Como os capitalistas resolveram investir na recuperação da Alemanha Ocidental, reerguendo as indústrias e incentivando a criação de novos postos de trabalho, houve uma debandada da população da Alemanha Oriental durante a década de 1950. Para evitar esta fuga em massa para o lado capitalista, o ditador soviético Josef Stálin determinou a construção de um muro para dificultar as fugas e controlar o acesso na Berlim comunista.
Assim no dia 13 de agosto de 1961 começou a construção de um enorme muro de concreto, com mais de 4 metros de altura e 155 km de extensão, com postos de observação, fossos, minas, linhas de arame farpado, cães de guarda e soldados armados, que tinham ordens para matar quem tentasse sair da Alemanha Oriental.
Esta situação manteve-se por 28 longos anos, com quase mil mortos, centenas de feridos e milhares de presos pela tentativa de fuga do regime comunista, resultando na revolta popular que em 09 de novembro de 1989, que culminou com a derrubada do Muro de Berlim.
Chegamos aos 25 anos deste marco da unificação da Alemanha, com a reaproximação de milhares de famílias que foram separadas pela existência de uma muralha de concreto, que agora comemoram o crescimento do país alemão, que se tornou numa potência econômica. Berlim apresenta ainda diferenças entre seus dois lados, que se desenvolveram de formas baseadas nos regimes que dominavam as duas Alemanhas.

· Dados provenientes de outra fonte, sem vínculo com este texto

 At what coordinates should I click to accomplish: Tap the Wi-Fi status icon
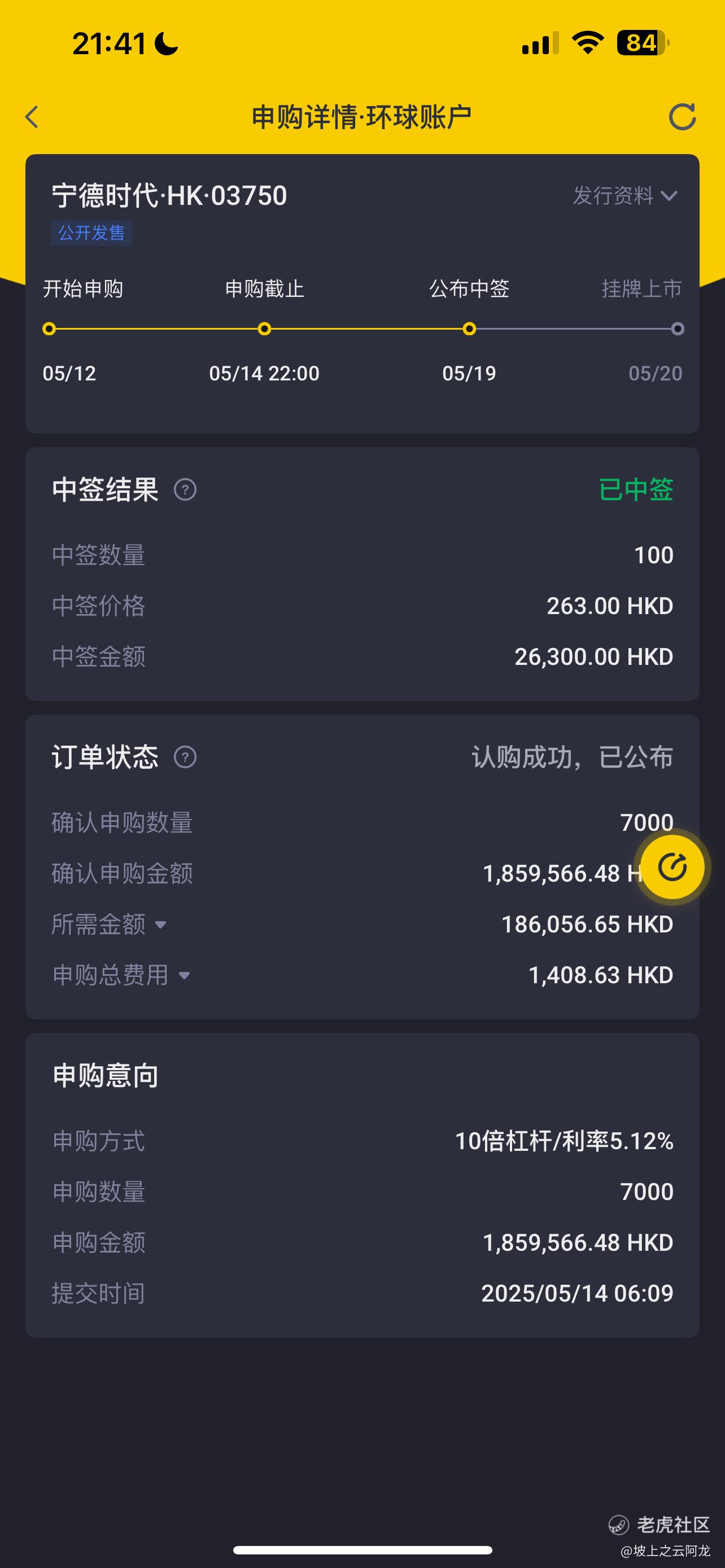(x=587, y=42)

Do Muro de Berlim restaram as lembranças de um mundo dividido, as marcas no chão onde existia um paredão de concreto e nas almas a tristeza de uma vida sofrimento de um povo oprimido pelas ideias de ditadores sanguinários.
Pena que ainda estejam sendo construídos outros muros para dividir países e separar populações em diversos pontos de nosso mundo, parecendo que o exemplo de Berlim não representou nenhum ensinamento para os governantes mundiais.